Corymbia deserticola

Scientific classification
- Kingdom: Plantae
- Clade: Embryophytes
- Clade: Tracheophytes
- Clade: Spermatophytes
- Clade: Angiosperms
- Clade: Eudicots
- Clade: Rosids
- Order: Myrtales
- Family: Myrtaceae
- Genus: Corymbia
- Species: C. deserticola
- Binomial name: Corymbia deserticola (D.J.Carr & S.G.M.Carr) K.D.Hill & L.A.S.Johnson
- Synonyms: Eucalyptus deserticola D.J.Carr & S.G.M.Carr nom. inval.; Eucalyptus deserticola D.J.Carr & S.G.M.Carr ; Eucalyptus desertorum D.J.Carr & S.G.M.Carr nom. illeg., nom. superfl.;

= Corymbia deserticola =

- Genus: Corymbia
- Species: deserticola
- Authority: (D.J.Carr & S.G.M.Carr) K.D.Hill & L.A.S.Johnson
- Synonyms: Eucalyptus deserticola D.J.Carr & S.G.M.Carr nom. inval., Eucalyptus deserticola D.J.Carr & S.G.M.Carr , Eucalyptus desertorum D.J.Carr & S.G.M.Carr nom. illeg., nom. superfl.

Species of plant

Corymbia deserticola is a species of straggly tree, a mallee or a shrub that is native to Western Australia and the Northern Territory.

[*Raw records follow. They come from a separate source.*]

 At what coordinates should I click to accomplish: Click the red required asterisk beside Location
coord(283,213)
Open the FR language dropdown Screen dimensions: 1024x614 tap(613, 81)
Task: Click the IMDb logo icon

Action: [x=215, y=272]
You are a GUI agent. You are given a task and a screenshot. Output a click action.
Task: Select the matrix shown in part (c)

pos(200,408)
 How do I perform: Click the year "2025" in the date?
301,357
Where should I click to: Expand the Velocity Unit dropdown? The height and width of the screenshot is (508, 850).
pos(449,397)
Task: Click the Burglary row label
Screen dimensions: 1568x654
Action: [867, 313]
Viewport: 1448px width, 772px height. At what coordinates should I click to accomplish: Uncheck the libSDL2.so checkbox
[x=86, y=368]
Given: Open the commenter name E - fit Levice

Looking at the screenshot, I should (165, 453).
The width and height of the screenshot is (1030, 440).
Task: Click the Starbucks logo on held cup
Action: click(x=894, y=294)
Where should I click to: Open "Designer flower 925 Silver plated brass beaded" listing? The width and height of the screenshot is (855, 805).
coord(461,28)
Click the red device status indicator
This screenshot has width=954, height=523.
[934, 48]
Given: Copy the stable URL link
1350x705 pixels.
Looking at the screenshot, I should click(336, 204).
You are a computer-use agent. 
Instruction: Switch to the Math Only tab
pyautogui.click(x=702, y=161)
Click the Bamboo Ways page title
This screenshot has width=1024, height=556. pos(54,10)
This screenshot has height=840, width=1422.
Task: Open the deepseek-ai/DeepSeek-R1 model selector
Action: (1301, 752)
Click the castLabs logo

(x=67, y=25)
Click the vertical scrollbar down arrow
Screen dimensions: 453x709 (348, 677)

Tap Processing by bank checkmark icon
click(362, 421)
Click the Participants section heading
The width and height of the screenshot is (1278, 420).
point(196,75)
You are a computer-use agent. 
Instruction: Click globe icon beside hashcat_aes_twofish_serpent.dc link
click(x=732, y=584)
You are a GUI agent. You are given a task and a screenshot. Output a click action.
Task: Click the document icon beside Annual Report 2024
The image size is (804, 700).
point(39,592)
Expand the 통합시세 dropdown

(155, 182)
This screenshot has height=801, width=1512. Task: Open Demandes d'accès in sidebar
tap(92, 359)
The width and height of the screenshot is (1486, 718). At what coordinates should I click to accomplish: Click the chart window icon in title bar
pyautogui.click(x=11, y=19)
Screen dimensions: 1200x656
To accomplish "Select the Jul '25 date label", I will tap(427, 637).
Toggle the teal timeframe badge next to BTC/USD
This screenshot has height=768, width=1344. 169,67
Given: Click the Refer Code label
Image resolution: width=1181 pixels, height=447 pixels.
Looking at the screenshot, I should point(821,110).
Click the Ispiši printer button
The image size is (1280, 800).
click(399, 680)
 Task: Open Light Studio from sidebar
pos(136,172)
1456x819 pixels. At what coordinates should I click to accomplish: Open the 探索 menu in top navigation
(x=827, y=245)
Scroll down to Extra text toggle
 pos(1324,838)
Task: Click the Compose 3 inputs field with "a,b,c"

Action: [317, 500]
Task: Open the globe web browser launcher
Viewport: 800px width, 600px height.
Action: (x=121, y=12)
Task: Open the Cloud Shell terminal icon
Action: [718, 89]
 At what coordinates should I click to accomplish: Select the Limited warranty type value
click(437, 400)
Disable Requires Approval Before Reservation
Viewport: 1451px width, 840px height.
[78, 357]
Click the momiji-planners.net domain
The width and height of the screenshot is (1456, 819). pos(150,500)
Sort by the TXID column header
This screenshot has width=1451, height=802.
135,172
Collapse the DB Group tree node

It has rough, tessellated bark on the trunk and branches, mostly sessile, heart-shaped leaves arranged in opposite pairs, flower buds in groups of seven on each branch of a peduncle, creamy yellow flowers and urn-shaped to shortened spherical fruit.

==Description==
Corymbia deserticola is a species of straggly tree or a mallee that typically grows to a height of 6 m, sometimes a shrub to 1 m, and forms a lignotuber. It has thick, rough, flaky, deeply fissured, brownish bark on the trunk and branches. Young plants and coppice regrowth have leaves that are sessile, the same shade of green on both sides, heart-shaped, 35-70 mm long and 18-40 mm wide and arranged in opposite pairs. Adult leaves are sessile and stem-clasping or shortly petiolate, the same shade of pale green on both sides, usually heart-shaped, 20-62 mm long and 10-35 mm wide. The flowers are arranged on the ends of branchlets on a branched peduncle 5-12 mm long, each branch of the peduncle with seven buds on pedicels 2-6 mm long. Mature buds are oval to pear-shaped, 5-6 mm long and 3-4 mm wide with a conical to slightly beaked operculum. The flowers are creamy yellow and the fruit is a woody urn-shaped to shortened spherical capsule 9-17 mm long and wide, with the valves enclosed in the fruit.

==Taxonomy and naming==
This eucalypt was first formally described in 1987 by Denis Carr and Maisie Carr and given the name Eucalyptus deserticola but the name was not valid. That name was validated by publication in 1988 in the Flora of Australia. In 1995 Ken Hill and Lawrie Johnson changed the name to Corymbia deserticola in the journal Telopea. The specific epithet (deserticola) is derived from the Latin desertum meaning "desert" and -cola meaning "-dweller".

In the same journal, Hill and Johnson described two subspecies and the names are accepted by the Australian Plant Census:
- Corymbia deserticola (D.J.Carr & S.G.M.Carr) K.D.Hill & L.A.S.Johnson subsp. deserticola;
- Corymbia deserticola subsp. mesogeotica K.D.Hill & L.A.S.Johnson that has larger, more rounded adult leaves and larger fruit with longer pedicels than the autonym. The epithet is from ancient Greek meaning "inland", referring to the distribution of this subspecies.

==Distribution and habitat==
Subspecies deserticola grows in arid, stony or sandy sites, sometimes on mountaintops, and occurs from Mount Augustus and the Hamersley Range in Western Australia to Tennant Creek and the Barkly Tableland in the Northern Territory. Subspecies mesogeotica grows in red sand, has a more inland distribution and occurs from the Gibson Desert to the Barkly Tableland.

==Conservation status==
Both subspecies of C. deserticola are classified as "not threatened" by the Western Australian Government Department of Parks and Wildlife.